Some people call the area the Paradise in Portugal and it is a fantastic place for birdwatching without any doubt, recently ranked on 37 of the best Birdwatching destinations worldwide by the American Birding Association (ABA) here: I met the author, Ted Floyd, on the Birdwatching Festival in Sagres in October 2009, when I was guiding a group of journalists and tour operators on behalf of the Algarve eco tourism company Sunquays. The event had been organized by the Tourism board of the Algarve.

Tuesday, January 4, 2011

2011 - Birds, birds, birds !

Wishing everybody a good year 2011 - healthy, happy, successful, prosperous and full of good birdwatching, of course !

Today has been an incredibly sunny day here around Faro, with temperatures close to 20 degree C and hardly any wind. The birds of prey liked it - Common Buzzards (Buteo buteo) performed display flights, "miauing" high above the Umbrella Pines and I counted a total of six Booted Eagles (Aquila pennata) in the area. Three Black-winged Kites (Elanus caeruleus) were also present.
In the afternoon, another Black-winged Kite was feeding on his catch on a telegraph post near Vilamoura, a couple of Marsh Harriers (Circus aeruginosus) was hunting nearby. Flocks of Spanish Sparrows (Passer hispaniolensis), lots of Corn Buntings (Milaria calandra) and a mixed flock of Lapwings (Vanellus vanellus) and Golden Plovers (Pluvialis apricaria) roosted on an acre.

Black-winged Kite (Elanus caeruleus) in Vilamoura today. Photo: Georg Schreier.
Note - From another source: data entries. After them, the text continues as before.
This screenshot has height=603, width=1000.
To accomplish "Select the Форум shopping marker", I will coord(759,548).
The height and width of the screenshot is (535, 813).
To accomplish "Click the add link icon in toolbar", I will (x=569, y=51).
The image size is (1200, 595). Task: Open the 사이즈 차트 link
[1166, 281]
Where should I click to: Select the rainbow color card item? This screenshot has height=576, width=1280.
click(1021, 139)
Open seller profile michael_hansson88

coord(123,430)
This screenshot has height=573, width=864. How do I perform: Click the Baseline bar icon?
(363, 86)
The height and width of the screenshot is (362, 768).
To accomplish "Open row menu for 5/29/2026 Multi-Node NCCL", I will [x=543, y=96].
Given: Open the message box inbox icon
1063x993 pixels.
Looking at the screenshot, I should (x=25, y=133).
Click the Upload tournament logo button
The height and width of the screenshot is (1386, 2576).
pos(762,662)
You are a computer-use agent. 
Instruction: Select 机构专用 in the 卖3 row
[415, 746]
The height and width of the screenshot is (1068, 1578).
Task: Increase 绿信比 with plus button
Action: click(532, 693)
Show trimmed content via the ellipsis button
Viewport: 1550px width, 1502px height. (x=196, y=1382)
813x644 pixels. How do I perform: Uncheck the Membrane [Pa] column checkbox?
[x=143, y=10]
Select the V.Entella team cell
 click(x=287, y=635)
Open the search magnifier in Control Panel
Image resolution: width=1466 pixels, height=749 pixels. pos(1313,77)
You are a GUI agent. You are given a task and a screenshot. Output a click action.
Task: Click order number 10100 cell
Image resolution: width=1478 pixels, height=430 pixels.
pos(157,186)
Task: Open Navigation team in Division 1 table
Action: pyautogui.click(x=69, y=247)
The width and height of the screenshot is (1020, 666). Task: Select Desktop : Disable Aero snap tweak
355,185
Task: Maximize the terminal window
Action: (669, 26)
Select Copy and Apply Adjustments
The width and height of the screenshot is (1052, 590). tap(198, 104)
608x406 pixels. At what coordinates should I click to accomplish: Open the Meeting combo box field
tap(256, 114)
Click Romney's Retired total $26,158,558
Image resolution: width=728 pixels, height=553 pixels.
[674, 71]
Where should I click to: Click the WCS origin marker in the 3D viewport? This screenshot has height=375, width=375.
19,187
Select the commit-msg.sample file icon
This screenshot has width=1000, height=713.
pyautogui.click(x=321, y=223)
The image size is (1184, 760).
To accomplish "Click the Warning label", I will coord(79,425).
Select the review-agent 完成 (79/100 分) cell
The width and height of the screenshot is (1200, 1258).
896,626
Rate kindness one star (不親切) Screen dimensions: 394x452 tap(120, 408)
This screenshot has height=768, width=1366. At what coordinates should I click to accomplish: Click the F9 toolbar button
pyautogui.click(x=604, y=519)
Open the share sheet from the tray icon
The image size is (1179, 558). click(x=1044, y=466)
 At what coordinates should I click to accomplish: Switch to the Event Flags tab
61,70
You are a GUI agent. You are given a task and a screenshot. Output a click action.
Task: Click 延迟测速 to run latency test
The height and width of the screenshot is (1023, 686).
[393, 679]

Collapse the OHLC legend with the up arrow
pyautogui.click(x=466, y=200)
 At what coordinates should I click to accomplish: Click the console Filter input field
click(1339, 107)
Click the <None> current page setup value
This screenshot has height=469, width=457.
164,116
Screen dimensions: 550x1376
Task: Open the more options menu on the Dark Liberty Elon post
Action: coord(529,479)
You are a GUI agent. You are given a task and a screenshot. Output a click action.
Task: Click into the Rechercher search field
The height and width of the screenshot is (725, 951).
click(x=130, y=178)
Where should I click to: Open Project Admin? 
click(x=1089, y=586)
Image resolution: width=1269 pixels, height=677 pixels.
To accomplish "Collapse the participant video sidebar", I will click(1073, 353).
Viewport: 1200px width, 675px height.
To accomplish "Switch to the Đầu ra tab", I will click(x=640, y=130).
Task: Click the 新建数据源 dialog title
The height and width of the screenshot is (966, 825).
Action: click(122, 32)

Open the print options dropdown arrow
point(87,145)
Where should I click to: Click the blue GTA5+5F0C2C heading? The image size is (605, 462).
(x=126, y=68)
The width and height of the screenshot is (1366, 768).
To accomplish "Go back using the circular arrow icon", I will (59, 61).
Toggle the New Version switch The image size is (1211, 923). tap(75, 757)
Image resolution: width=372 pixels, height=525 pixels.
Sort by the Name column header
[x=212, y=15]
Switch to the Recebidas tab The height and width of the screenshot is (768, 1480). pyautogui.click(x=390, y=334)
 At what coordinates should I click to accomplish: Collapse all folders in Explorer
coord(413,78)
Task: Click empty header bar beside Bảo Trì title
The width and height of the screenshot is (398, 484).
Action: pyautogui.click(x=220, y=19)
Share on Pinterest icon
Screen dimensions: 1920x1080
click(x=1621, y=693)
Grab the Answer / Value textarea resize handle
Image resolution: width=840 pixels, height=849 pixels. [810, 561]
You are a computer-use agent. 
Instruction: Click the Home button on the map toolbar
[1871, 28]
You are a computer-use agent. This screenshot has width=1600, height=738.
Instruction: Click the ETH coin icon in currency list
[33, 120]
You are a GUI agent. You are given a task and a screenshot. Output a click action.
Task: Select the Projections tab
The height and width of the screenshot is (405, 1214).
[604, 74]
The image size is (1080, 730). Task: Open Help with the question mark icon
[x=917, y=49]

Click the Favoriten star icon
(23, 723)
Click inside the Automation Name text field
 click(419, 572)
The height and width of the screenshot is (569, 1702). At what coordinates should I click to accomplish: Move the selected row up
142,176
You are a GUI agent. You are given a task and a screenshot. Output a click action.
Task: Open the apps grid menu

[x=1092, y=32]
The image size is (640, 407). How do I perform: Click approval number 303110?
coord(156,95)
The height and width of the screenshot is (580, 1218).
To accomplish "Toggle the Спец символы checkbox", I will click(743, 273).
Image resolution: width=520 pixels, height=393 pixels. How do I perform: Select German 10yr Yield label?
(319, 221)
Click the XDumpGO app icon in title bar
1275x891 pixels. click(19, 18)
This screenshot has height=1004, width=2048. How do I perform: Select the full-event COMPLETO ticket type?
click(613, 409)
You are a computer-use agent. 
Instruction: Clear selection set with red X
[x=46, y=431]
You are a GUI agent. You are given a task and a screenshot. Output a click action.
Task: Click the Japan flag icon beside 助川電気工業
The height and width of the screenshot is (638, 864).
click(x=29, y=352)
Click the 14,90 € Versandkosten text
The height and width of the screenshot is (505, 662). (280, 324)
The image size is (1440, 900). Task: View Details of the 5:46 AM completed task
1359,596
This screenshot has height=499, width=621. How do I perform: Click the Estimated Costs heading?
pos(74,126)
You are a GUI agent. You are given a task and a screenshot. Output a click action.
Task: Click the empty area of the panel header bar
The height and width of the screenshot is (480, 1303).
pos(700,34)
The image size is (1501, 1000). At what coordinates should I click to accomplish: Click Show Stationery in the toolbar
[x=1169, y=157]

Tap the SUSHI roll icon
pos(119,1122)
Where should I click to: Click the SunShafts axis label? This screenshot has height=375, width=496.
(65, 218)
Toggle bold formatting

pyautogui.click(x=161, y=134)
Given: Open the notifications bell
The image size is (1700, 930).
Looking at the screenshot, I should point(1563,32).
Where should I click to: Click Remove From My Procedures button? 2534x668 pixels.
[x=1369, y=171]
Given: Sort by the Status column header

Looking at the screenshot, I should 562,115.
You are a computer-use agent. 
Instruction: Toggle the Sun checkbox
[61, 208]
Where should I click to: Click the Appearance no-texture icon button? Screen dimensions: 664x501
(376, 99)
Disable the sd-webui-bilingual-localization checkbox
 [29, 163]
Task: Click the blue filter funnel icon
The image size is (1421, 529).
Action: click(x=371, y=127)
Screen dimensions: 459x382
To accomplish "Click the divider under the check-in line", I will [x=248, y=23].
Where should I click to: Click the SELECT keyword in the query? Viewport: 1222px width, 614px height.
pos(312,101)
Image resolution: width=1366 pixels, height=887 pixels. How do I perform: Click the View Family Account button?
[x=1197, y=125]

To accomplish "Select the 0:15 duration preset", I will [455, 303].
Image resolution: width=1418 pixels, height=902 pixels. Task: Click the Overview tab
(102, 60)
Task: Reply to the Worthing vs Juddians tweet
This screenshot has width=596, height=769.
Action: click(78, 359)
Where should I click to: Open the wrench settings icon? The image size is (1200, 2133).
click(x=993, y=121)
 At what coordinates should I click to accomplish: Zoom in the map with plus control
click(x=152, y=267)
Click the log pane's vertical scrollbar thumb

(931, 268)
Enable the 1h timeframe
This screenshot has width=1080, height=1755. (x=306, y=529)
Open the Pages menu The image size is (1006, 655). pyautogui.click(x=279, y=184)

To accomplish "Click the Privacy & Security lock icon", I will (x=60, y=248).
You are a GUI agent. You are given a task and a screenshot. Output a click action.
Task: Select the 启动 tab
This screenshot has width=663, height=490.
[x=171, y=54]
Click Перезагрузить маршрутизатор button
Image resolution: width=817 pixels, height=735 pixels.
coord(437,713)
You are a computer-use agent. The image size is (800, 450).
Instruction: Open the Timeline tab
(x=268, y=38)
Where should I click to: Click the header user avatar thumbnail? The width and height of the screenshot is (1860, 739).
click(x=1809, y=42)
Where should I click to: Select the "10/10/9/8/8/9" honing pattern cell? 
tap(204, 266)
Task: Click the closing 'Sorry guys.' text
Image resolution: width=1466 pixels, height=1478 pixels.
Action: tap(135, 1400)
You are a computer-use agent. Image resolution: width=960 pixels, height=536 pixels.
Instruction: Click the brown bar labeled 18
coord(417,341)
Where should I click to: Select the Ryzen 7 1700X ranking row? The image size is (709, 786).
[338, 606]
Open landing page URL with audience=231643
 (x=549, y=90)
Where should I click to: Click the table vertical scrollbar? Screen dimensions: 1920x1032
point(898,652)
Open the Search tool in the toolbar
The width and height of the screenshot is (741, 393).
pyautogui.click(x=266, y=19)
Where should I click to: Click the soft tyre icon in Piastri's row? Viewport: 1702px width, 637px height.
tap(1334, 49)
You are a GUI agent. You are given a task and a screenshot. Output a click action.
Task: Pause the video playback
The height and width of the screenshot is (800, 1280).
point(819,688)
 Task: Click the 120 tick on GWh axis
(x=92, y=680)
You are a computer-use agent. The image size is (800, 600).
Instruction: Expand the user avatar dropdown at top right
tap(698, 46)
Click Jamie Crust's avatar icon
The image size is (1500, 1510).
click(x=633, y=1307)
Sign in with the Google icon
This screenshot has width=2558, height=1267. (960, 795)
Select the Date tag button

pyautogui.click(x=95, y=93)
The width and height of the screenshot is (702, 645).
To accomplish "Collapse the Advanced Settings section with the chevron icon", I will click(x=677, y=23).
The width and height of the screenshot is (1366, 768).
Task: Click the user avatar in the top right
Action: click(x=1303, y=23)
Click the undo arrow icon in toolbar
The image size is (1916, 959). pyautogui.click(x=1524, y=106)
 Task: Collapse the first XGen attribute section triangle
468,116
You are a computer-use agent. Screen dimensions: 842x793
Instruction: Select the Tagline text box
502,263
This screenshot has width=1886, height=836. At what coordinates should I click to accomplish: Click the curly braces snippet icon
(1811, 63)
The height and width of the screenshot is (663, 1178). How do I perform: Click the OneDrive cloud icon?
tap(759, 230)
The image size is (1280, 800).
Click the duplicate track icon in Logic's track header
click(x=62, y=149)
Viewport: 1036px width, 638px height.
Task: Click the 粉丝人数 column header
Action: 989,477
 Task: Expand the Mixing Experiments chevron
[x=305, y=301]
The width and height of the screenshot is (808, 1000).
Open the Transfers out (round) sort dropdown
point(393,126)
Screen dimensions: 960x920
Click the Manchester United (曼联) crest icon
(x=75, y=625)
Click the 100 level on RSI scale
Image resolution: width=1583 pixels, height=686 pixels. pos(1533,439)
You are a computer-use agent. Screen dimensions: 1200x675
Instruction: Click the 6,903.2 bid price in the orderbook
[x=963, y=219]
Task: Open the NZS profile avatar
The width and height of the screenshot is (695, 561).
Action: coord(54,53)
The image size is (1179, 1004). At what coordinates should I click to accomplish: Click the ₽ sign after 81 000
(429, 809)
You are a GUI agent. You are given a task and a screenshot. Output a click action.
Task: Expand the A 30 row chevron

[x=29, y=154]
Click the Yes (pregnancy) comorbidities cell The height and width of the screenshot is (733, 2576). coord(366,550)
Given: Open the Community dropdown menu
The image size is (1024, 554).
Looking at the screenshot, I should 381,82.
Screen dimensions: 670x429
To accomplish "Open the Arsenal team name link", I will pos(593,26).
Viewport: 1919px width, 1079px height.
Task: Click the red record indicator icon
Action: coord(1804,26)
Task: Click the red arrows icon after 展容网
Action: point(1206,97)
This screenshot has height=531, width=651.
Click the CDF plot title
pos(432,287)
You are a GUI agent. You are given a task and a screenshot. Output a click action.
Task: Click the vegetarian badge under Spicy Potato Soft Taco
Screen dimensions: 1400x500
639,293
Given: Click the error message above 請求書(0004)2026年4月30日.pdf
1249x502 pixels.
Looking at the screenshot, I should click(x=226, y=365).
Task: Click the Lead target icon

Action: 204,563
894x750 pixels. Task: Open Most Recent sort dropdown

Extensive reed-beds in Parque Ambiental, Vilamoura. Photo: Georg Schreier

In the Marina of Quarteira, an adult Greater Black-backed Gull (Larus marinus) was easy to find, sitting on his favourite boat-Cabin again. I observed this bird there a month ago already, and probably the same Ind. the previous winter. An Irish Birder visiting the Algarve from time to time - we have been runing into each other already years ago, in Ludo, where he had just found a Baird's Sandpiper (Calidris bairdii), photographed another, ringed adult there recently. He also made a great capture of a flock of Common Scoter (Melanitta nigra) just before I arrived near the Marina with a Birding group, also seeing these birds.

Adult Greater Black-backed Gull (Larus marinus) in Quarteira today. Photo: Georg Schreier.

Adult Greater Black-backed Gull (Larus marinus) with rings. Photo: Michael Davies.

Flock of 47 Common Scoter (Melanitta nigra), Quarteira, 2009-12-11. Photo: Michael Davies. There is just one adult male in the whole flock. Click on the picture to enlarge. Thank's Michael for sharing - a great shot, I really like it, it remembers me on one of the best observations during that afternoon !

Yesterday I observed an adult male Little Bittern (Ixobrychus minutus) close to the observatory at the São Lourenço Golf-Course, a Glossy Ibis (Plegadis falcinellus) was foraging close by, next to the ever present Azur-winged Magpies (Cyanopica cooki).
An apparently adult female Goosander (Mergus merganser) currently present at the Alvor-estuary (near Lagoa, west Algarve) is the first record of this species for the Algarve and not the only one in Portugal and Spain at the moment. Not a must for us being used to see these birds wintering further north but definitely a good Algarve tick.